**Work order:**
If pictures appear among the lines below, leave them out while you return exactly the lines from the one with "Instruction: Open the" through the one with "This screenshot has height=427, width=1011.".

Dataset content Start Marker

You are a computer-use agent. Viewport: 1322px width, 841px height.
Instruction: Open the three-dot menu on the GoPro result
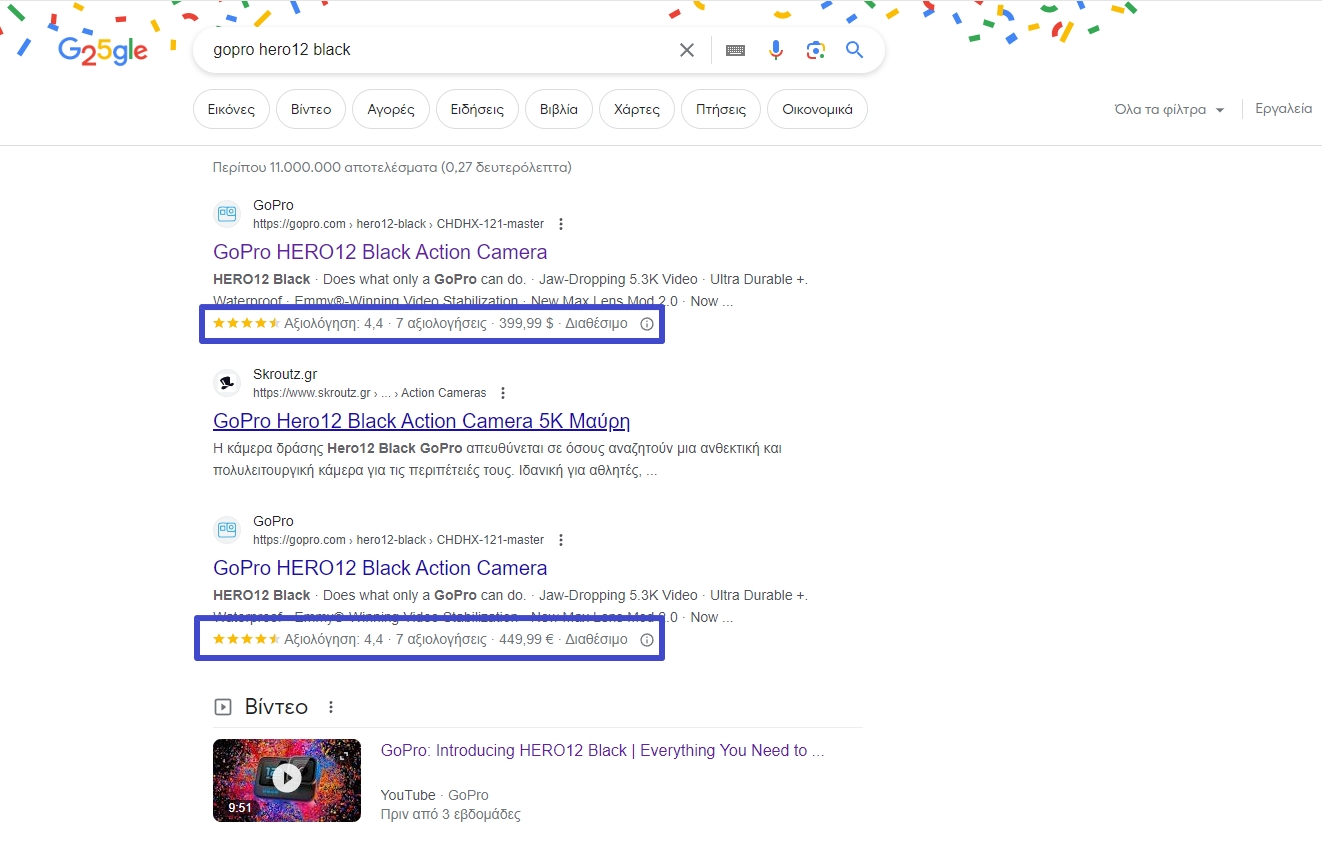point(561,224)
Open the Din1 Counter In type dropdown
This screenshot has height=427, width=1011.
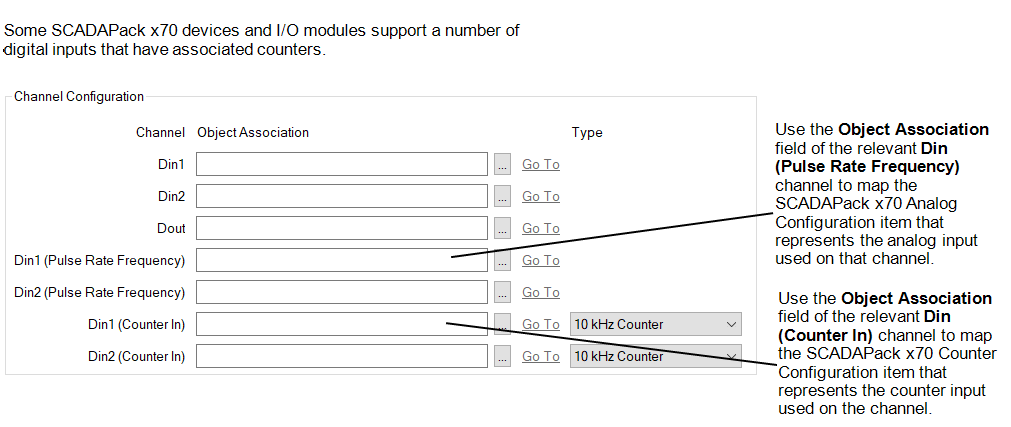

Dataset content End Marker
Dataset content Start Marker

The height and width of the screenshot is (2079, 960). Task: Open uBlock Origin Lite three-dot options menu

Dataset content End Marker

**Answer area:**
Instruction: Open the three-dot menu on the GoPro result
point(561,224)
Open the Din1 Counter In type dropdown
This screenshot has height=427, width=1011.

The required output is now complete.